* [EXERCISES TO COMPLETE]
[a] In the Þeyr record passage, why does the front cover show a man pointing at a dancer who has a geometric shape on her head? Answer in one to three sentences.
[b] Transcribe the stretch of the Þeyr record passage from "The fall of" through "Book of Revelation.".

The front cover, which was designed by Hilmar Örn Hilmarsson, depicts a dancer being hypnoptized by a man who points at her and shows a geometric shape on her head. This illustration was intended to represent the hypnotizing effect of Þeyr's music towards the audience.

The back cover depicts a German inscription, here translated:

The fall of Asgard on Atlantis.

The Ragnarök of the Edda and "the thousand-year empire of God on Earth" according to Daniel, Ezekiel and John's Book of Revelation.

This text is followed by two quotations from the Bible written in Latin:

Væ væ væ habitantibus in terra. Apocalypsis VIII

Cuncta in quibus spiraculum vitæ est mortua sunt. Genesis VII

Where the first quotation refers to The Seventh Seal and means Woe! Woe! Woe to the inhabitants of the earth (Apocalypsis 8:13). The second quotation refers to The Flood and translates as follows: Everything on dry land that had the breath of life in its nostrils died. (Genesis 7:22)

These writings are complemented by an illustration of the Beinhaus (House of Bones) taken from a series of drawings of the Totentanz (Dance of Death).

==10" record track listing==
| Track | Title | Length | Lyrics | Audio clips |
| 01 | Bás 12 | 03:48 | - | - |
| 02 | Maggasýn | 03:16 | - | - |
| 03 | Tedrukkinn | 03:27 | - | full |
| 04 | Ariareggae | 03:55 | - | - |

==Cassette track listing==
Length time: 28:32

| Track | Title | Length | Lyrics | Mp3 |
Side A
| 01 | Bás 12 | 03:48 | - | - |
| 02 | Maggasýn | 03:16 | - | - |
| 03 | Tedrukkinn | 03:27 | - | full |
| 04 | Ariareggae | 03:55 | - | - |
Side B
| 01 | Brennu-Njálssaga | 14:46 | - | - |

==Credits==
Music and lyrics:

1 Magnús Guðmundsson.

2: Hilmar Örn Agnarsson and Magnús Guðmundsson.

3: Hilmar Örn Agnarsson.

4: Þeyr.

Performers:
Vocalist: Magnús Guðmundsson.

Guitars: Guðlaugur Kristinn Óttarsson and Þorsteinn Magnússon.

Bass: Hilmar Örn Agnarsson.

Drums: Sigtryggur Baldursson.

Other collaborators:

Cover design: Hilmar Örn Hilmarsson.

==Notes==
- The tracks Bas 12 and Tedrukkin are the same as Dead / Undead and Are you Still There? that appear on the later album As Above, only here the vocal tracks were recorded in English.
- The titles translate as 1.Booth Twelve, 2.Magga's Vision, 3. Tea-Drunk (or "Drunk on Tea") and 4. Aryan Reggae.

* [LISTED ENTRIES]
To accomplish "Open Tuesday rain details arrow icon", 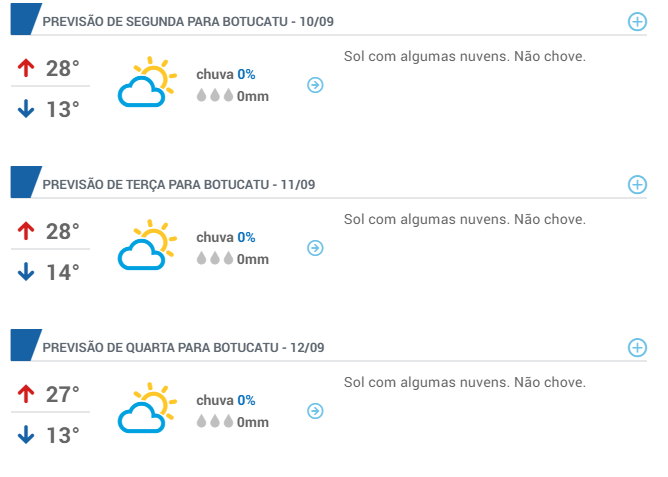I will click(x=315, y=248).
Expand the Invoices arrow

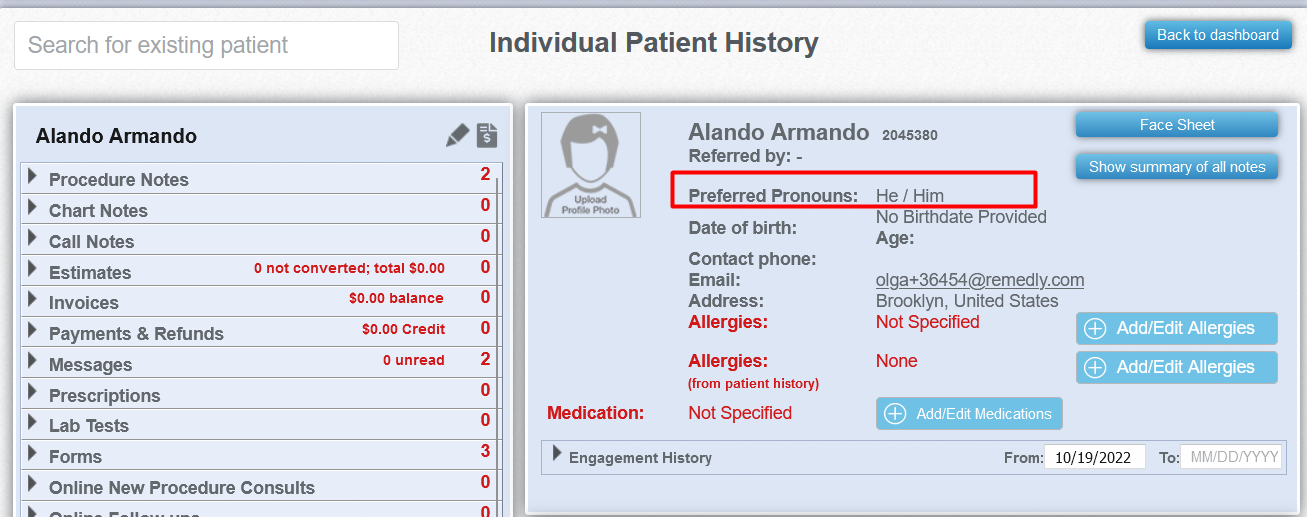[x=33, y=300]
...
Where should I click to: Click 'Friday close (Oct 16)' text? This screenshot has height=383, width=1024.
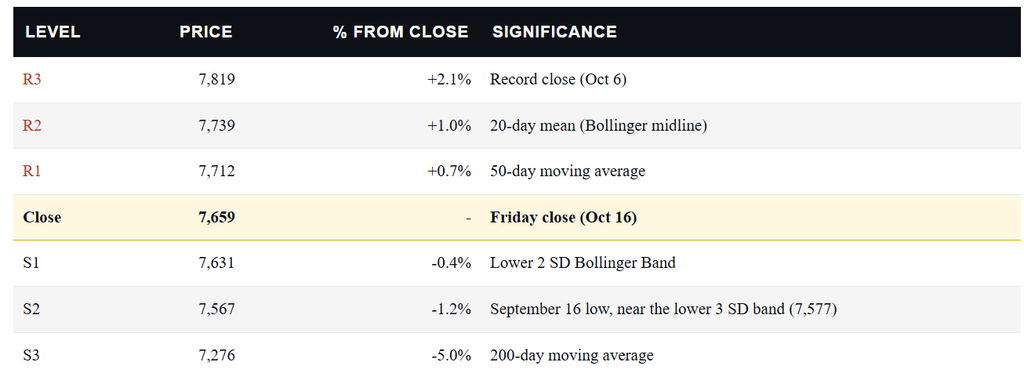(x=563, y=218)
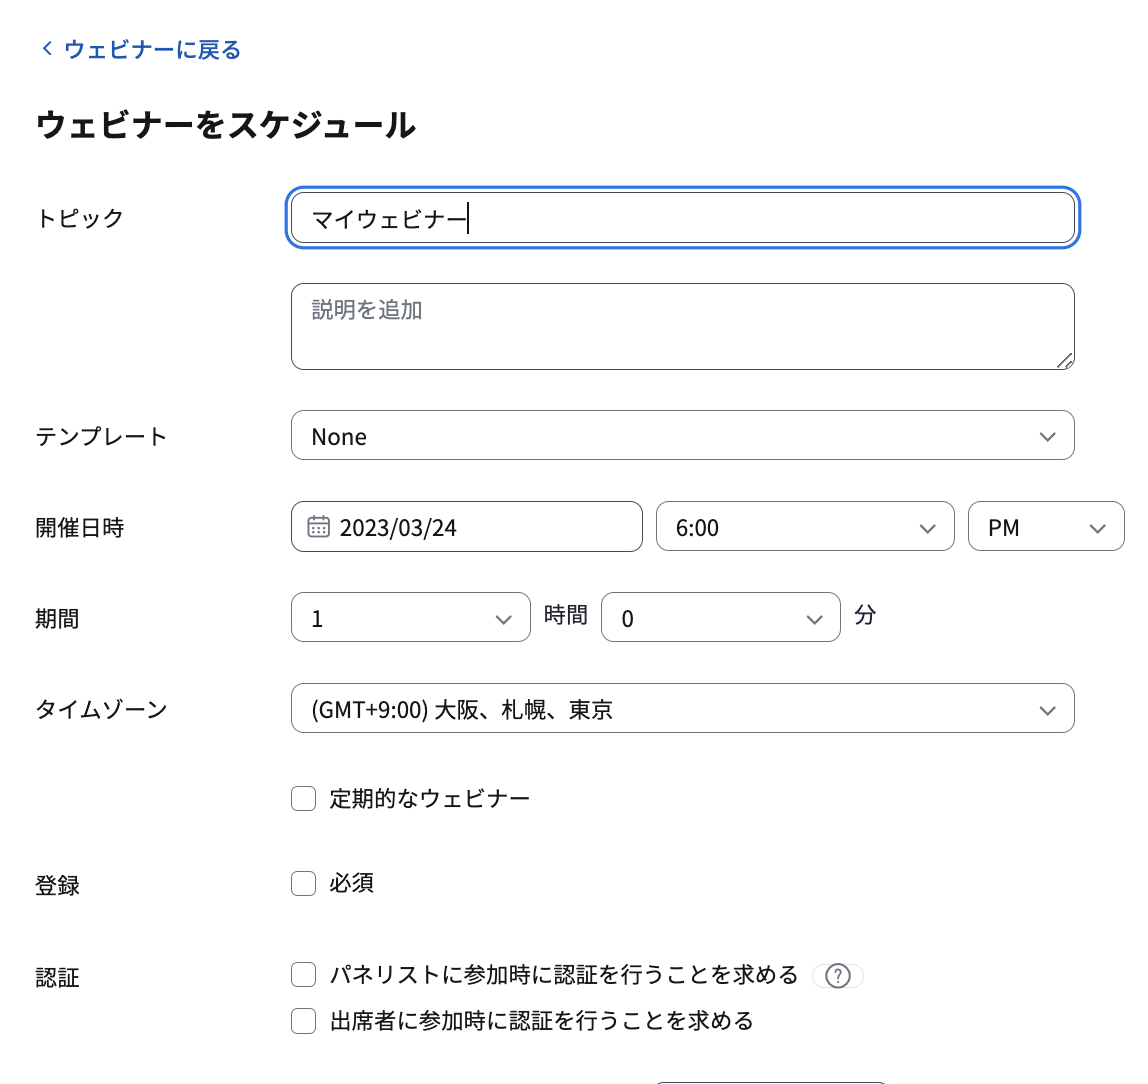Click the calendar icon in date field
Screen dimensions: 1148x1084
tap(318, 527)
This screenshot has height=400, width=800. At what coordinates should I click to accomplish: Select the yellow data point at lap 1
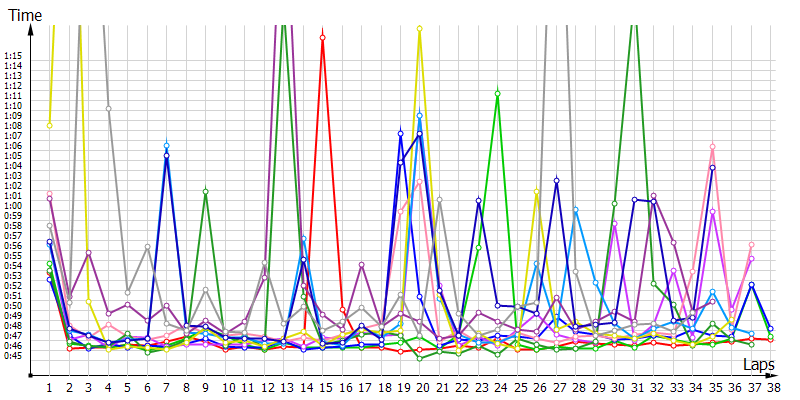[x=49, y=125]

* [OUTPUTS BY TASK]
[a] The illustration was meant to stand for the hypnotizing effect of Þeyr's music on the audience. The man pointing at the dancer shows her being hypnotized, mirroring how the music was meant to affect its listeners.

[b]
The fall of Asgard on Atlantis.

The Ragnarök of the Edda and "the thousand-year empire of God on Earth" according to Daniel, Ezekiel and John's Book of Revelation.